LIFE

28 Oktober 2020

Menilai Apa yang Disebut Mewah


Menilai Apa yang Disebut Mewah

Mengendarai mobil mewah, bersantap di restoran fine dining, atau memakai gaun mahal dari rumah mode ternama? Pemikiran tentang hal paling mewah di dunia. Oleh INDRA HERLAMBANG.

Jika ingin melihat barang branded bertebaran, silakan mampir ke ruang makeup acara televisi yang diisi oleh banyak selebriti. Di ruangan penuh cermin itu, kita bisa melihat beragam item fashion dan aksesori mahal yang sedang berlomba menjerit untuk minta diperhatikan. Tidak perlu disangkal lagi, kalangan pesohor memang sering dianggap sebagai pencinta hal-hal inggil dengan kualitas tinggi. Mungkin karena tuntutan profesi, kegemaran pribadi, atau semata demi memenuhi kuota gengsi. Apapun alasannya saya tidak terlalu peduli.

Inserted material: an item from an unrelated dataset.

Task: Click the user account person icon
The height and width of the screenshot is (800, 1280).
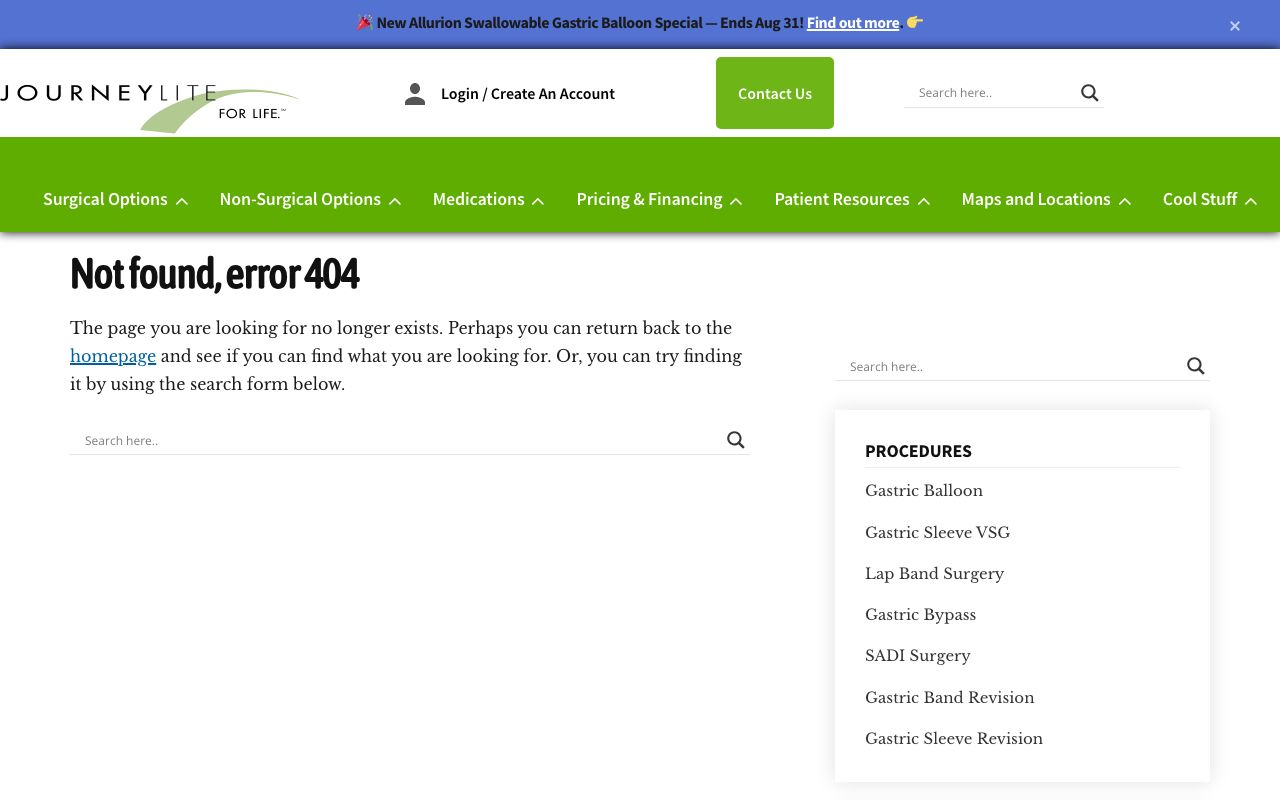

elle indonesia januari 2020 - styling GISELA GABRIELLA photography HILARIUS JASON PRATANA
styling GISELA GABRIELLA photography HILARIUS JASON PRATANA untuk ELLE Indonesia edisi Januari 2020

Yang pasti suatu hari ketika shooting, mata saya nyaris meloncat keluar dari tempurung kepala, saat melihat sepasang sepatu hak tinggi bertengger manis di atas meja. Ya. Di atas meja. Bukan di dalam kotaknya. Tidak pula terbungkus kantong kain selembut sutra. Tapi terpampang telanjang, sejajar dengan alat-alat makeup, baju-baju, aneka tas, dan setumpuk makanan. Saya tahu, stiletto bermerek kesukaan Carrie Bradshaw itu masih sangat baru dan harganya pun bisa membuat semua sepatu lain tertunduk malu. Namun apakah pantas mengingkari kodrat alas kaki dan meletakkannya di tempat yang lebih tinggi hanya karena kedua hal itu?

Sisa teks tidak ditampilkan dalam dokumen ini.